What needs to be done: Render every line of the records below as a Markdown table with a "Row" column for the row number and a "Line" column for the line itself, omitting blank lines.

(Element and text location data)
########
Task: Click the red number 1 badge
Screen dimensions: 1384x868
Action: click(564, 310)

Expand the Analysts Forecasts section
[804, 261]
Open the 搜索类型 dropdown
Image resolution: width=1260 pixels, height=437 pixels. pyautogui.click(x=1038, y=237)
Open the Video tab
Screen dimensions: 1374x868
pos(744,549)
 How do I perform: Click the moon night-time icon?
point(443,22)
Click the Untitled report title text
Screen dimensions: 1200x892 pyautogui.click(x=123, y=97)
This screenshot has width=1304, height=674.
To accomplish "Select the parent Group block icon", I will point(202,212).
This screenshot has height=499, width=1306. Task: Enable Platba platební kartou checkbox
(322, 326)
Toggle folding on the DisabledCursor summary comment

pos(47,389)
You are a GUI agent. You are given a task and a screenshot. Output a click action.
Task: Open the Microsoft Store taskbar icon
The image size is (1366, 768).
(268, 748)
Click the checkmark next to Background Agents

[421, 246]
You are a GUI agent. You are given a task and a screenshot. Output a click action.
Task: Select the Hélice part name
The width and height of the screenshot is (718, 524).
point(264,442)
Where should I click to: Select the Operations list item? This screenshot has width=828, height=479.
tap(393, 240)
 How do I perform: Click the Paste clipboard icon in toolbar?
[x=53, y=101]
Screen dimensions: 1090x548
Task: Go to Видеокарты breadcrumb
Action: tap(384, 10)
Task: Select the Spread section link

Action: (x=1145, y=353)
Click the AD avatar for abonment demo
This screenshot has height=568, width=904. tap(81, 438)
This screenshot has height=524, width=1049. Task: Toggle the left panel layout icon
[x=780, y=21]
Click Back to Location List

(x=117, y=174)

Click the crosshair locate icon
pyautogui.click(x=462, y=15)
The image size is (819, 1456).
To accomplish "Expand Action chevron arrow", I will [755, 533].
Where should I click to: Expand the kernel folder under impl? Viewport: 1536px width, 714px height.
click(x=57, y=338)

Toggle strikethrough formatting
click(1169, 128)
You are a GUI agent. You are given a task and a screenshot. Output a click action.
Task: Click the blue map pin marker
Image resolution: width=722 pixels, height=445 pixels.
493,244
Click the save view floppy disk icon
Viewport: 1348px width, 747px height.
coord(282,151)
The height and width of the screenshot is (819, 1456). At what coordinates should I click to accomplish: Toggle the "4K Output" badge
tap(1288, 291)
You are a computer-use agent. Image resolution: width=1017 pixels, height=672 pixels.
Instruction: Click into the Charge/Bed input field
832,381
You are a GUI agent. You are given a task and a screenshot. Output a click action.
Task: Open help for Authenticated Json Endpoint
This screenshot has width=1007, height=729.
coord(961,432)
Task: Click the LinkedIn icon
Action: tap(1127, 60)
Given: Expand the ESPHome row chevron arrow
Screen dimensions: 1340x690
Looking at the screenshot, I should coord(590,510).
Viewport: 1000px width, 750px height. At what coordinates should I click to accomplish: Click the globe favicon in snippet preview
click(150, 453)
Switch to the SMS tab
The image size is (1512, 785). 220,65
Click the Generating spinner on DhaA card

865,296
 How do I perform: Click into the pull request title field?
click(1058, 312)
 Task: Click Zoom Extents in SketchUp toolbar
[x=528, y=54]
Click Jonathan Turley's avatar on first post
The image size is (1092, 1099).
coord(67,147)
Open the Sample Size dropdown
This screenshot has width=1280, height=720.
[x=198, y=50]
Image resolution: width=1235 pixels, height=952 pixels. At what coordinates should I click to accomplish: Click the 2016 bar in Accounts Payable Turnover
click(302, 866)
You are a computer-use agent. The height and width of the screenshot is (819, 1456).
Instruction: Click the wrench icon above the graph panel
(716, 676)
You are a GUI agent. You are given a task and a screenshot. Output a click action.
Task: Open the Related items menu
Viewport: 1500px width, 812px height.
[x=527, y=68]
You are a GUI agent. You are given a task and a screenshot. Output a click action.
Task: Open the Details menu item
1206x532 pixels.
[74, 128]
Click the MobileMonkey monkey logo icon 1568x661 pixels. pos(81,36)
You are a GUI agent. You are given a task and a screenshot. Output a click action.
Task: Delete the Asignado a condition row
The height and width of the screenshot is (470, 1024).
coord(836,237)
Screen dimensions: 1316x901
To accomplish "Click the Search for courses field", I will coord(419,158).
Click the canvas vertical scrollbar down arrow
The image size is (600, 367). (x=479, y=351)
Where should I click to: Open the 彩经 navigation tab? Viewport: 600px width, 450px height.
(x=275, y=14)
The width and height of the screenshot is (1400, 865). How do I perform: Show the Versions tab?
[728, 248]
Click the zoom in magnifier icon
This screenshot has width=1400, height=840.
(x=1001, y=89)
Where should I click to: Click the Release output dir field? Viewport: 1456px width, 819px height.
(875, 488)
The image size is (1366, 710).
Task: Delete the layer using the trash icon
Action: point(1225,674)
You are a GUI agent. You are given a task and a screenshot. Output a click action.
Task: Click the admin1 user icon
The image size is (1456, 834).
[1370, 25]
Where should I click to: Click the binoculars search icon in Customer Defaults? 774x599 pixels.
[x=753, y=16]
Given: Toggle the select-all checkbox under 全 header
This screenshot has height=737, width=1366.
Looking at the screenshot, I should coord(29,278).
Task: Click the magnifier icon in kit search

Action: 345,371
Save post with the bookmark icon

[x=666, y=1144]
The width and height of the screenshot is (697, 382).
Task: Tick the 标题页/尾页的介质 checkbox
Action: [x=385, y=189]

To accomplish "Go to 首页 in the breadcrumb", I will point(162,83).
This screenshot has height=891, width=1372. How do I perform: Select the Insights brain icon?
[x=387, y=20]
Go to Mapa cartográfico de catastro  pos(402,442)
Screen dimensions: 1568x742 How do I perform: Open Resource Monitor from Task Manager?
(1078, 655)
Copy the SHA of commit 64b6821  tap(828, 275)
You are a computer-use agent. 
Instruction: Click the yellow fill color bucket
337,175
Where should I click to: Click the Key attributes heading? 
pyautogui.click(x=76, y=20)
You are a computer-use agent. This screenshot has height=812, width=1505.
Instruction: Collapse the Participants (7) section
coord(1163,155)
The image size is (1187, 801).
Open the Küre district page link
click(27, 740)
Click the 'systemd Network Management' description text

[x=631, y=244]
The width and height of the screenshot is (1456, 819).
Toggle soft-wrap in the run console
########
Solution:
| Row | Line |
|---|---|
| 1 | Task: Click the red number 1 badge |
| 2 | Screen dimensions: 1384x868 |
| 3 | Action: click(564, 310) |
| 4 | Expand the Analysts Forecasts section |
| 5 | [804, 261] |
| 6 | Open the 搜索类型 dropdown |
| 7 | Image resolution: width=1260 pixels, height=437 pixels. pyautogui.click(x=1038, y=237) |
| 8 | Open the Video tab |
| 9 | Screen dimensions: 1374x868 |
| 10 | pos(744,549) |
| 11 |  How do I perform: Click the moon night-time icon? |
| 12 | point(443,22) |
| 13 | Click the Untitled report title text |
| 14 | Screen dimensions: 1200x892 pyautogui.click(x=123, y=97) |
| 15 | This screenshot has width=1304, height=674. |
| 16 | To accomplish "Select the parent Group block icon", I will point(202,212). |
| 17 | This screenshot has height=499, width=1306. Task: Enable Platba platební kartou checkbox |
| 18 | (322, 326) |
| 19 | Toggle folding on the DisabledCursor summary comment |
| 20 | pos(47,389) |
| 21 | You are a GUI agent. You are given a task and a screenshot. Output a click action. |
| 22 | Task: Open the Microsoft Store taskbar icon |
| 23 | The image size is (1366, 768). |
| 24 | (268, 748) |
| 25 | Click the checkmark next to Background Agents |
| 26 | [421, 246] |
| 27 | You are a GUI agent. You are given a task and a screenshot. Output a click action. |
| 28 | Task: Select the Hélice part name |
| 29 | The width and height of the screenshot is (718, 524). |
| 30 | point(264,442) |
| 31 | Where should I click to: Select the Operations list item? This screenshot has width=828, height=479. |
| 32 | tap(393, 240) |
| 33 |  How do I perform: Click the Paste clipboard icon in toolbar? |
| 34 | [x=53, y=101] |
| 35 | Screen dimensions: 1090x548 |
| 36 | Task: Go to Видеокарты breadcrumb |
| 37 | Action: tap(384, 10) |
| 38 | Task: Select the Spread section link |
| 39 | Action: (x=1145, y=353) |
| 40 | Click the AD avatar for abonment demo |
| 41 | This screenshot has height=568, width=904. tap(81, 438) |
| 42 | This screenshot has height=524, width=1049. Task: Toggle the left panel layout icon |
| 43 | [x=780, y=21] |
| 44 | Click Back to Location List |
| 45 | (x=117, y=174) |
| 46 | Click the crosshair locate icon |
| 47 | pyautogui.click(x=462, y=15) |
| 48 | The image size is (819, 1456). |
| 49 | To accomplish "Expand Action chevron arrow", I will [755, 533]. |
| 50 | Where should I click to: Expand the kernel folder under impl? Viewport: 1536px width, 714px height. |
| 51 | click(x=57, y=338) |
| 52 | Toggle strikethrough formatting |
| 53 | click(1169, 128) |
| 54 | You are a GUI agent. You are given a task and a screenshot. Output a click action. |
| 55 | Task: Click the blue map pin marker |
| 56 | Image resolution: width=722 pixels, height=445 pixels. |
| 57 | 493,244 |
| 58 | Click the save view floppy disk icon |
| 59 | Viewport: 1348px width, 747px height. |
| 60 | coord(282,151) |
| 61 | The height and width of the screenshot is (819, 1456). At what coordinates should I click to accomplish: Toggle the "4K Output" badge |
| 62 | tap(1288, 291) |
| 63 | You are a computer-use agent. Image resolution: width=1017 pixels, height=672 pixels. |
| 64 | Instruction: Click into the Charge/Bed input field |
| 65 | 832,381 |
| 66 | You are a GUI agent. You are given a task and a screenshot. Output a click action. |
| 67 | Task: Open help for Authenticated Json Endpoint |
| 68 | This screenshot has width=1007, height=729. |
| 69 | coord(961,432) |
| 70 | Task: Click the LinkedIn icon |
| 71 | Action: tap(1127, 60) |
| 72 | Given: Expand the ESPHome row chevron arrow |
| 73 | Screen dimensions: 1340x690 |
| 74 | Looking at the screenshot, I should coord(590,510). |
| 75 | Viewport: 1000px width, 750px height. At what coordinates should I click to accomplish: Click the globe favicon in snippet preview |
| 76 | click(150, 453) |
| 77 | Switch to the SMS tab |
| 78 | The image size is (1512, 785). 220,65 |
| 79 | Click the Generating spinner on DhaA card |
| 80 | 865,296 |
| 81 |  How do I perform: Click into the pull request title field? |
| 82 | click(1058, 312) |
| 83 |  Task: Click Zoom Extents in SketchUp toolbar |
| 84 | [x=528, y=54] |
| 85 | Click Jonathan Turley's avatar on first post |
| 86 | The image size is (1092, 1099). |
| 87 | coord(67,147) |
| 88 | Open the Sample Size dropdown |
| 89 | This screenshot has width=1280, height=720. |
| 90 | [x=198, y=50] |
| 91 | Image resolution: width=1235 pixels, height=952 pixels. At what coordinates should I click to accomplish: Click the 2016 bar in Accounts Payable Turnover |
| 92 | click(302, 866) |
| 93 | You are a computer-use agent. The height and width of the screenshot is (819, 1456). |
| 94 | Instruction: Click the wrench icon above the graph panel |
| 95 | (716, 676) |
| 96 | You are a GUI agent. You are given a task and a screenshot. Output a click action. |
| 97 | Task: Open the Related items menu |
| 98 | Viewport: 1500px width, 812px height. |
| 99 | [x=527, y=68] |
| 100 | You are a GUI agent. You are given a task and a screenshot. Output a click action. |
| 101 | Task: Open the Details menu item |
| 102 | 1206x532 pixels. |
| 103 | [74, 128] |
| 104 | Click the MobileMonkey monkey logo icon 1568x661 pixels. pos(81,36) |
| 105 | You are a GUI agent. You are given a task and a screenshot. Output a click action. |
| 106 | Task: Delete the Asignado a condition row |
| 107 | The height and width of the screenshot is (470, 1024). |
| 108 | coord(836,237) |
| 109 | Screen dimensions: 1316x901 |
| 110 | To accomplish "Click the Search for courses field", I will coord(419,158). |
| 111 | Click the canvas vertical scrollbar down arrow |
| 112 | The image size is (600, 367). (x=479, y=351) |
| 113 | Where should I click to: Open the 彩经 navigation tab? Viewport: 600px width, 450px height. |
| 114 | (x=275, y=14) |
| 115 | The width and height of the screenshot is (1400, 865). How do I perform: Show the Versions tab? |
| 116 | [728, 248] |
| 117 | Click the zoom in magnifier icon |
| 118 | This screenshot has width=1400, height=840. |
| 119 | (x=1001, y=89) |
| 120 | Where should I click to: Click the Release output dir field? Viewport: 1456px width, 819px height. |
| 121 | (875, 488) |
| 122 | The image size is (1366, 710). |
| 123 | Task: Delete the layer using the trash icon |
| 124 | Action: point(1225,674) |
| 125 | You are a GUI agent. You are given a task and a screenshot. Output a click action. |
| 126 | Task: Click the admin1 user icon |
| 127 | The image size is (1456, 834). |
| 128 | [1370, 25] |
| 129 | Where should I click to: Click the binoculars search icon in Customer Defaults? 774x599 pixels. |
| 130 | [x=753, y=16] |
| 131 | Given: Toggle the select-all checkbox under 全 header |
| 132 | This screenshot has height=737, width=1366. |
| 133 | Looking at the screenshot, I should coord(29,278). |
| 134 | Task: Click the magnifier icon in kit search |
| 135 | Action: 345,371 |
| 136 | Save post with the bookmark icon |
| 137 | [x=666, y=1144] |
| 138 | The width and height of the screenshot is (697, 382). |
| 139 | Task: Tick the 标题页/尾页的介质 checkbox |
| 140 | Action: [x=385, y=189] |
| 141 | To accomplish "Go to 首页 in the breadcrumb", I will point(162,83). |
| 142 | This screenshot has height=891, width=1372. How do I perform: Select the Insights brain icon? |
| 143 | [x=387, y=20] |
| 144 | Go to Mapa cartográfico de catastro  pos(402,442) |
| 145 | Screen dimensions: 1568x742 How do I perform: Open Resource Monitor from Task Manager? |
| 146 | (1078, 655) |
| 147 | Copy the SHA of commit 64b6821  tap(828, 275) |
| 148 | You are a computer-use agent.  |
| 149 | Instruction: Click the yellow fill color bucket |
| 150 | 337,175 |
| 151 | Where should I click to: Click the Key attributes heading?  |
| 152 | pyautogui.click(x=76, y=20) |
| 153 | You are a computer-use agent. This screenshot has height=812, width=1505. |
| 154 | Instruction: Collapse the Participants (7) section |
| 155 | coord(1163,155) |
| 156 | The image size is (1187, 801). |
| 157 | Open the Küre district page link |
| 158 | click(27, 740) |
| 159 | Click the 'systemd Network Management' description text |
| 160 | [x=631, y=244] |
| 161 | The width and height of the screenshot is (1456, 819). |
| 162 | Toggle soft-wrap in the run console |